* Task statement *
Set down exactly the lines below, from the one containing "The height and" through the final line, and include no others.

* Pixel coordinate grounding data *
_ _ _ _ _

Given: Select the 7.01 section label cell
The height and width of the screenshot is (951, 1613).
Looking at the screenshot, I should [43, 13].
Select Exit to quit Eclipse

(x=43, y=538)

_ _ _ _ _

* Output of the exercise *
The height and width of the screenshot is (951, 1613).
Looking at the screenshot, I should [43, 13].
Select Exit to quit Eclipse

(x=43, y=538)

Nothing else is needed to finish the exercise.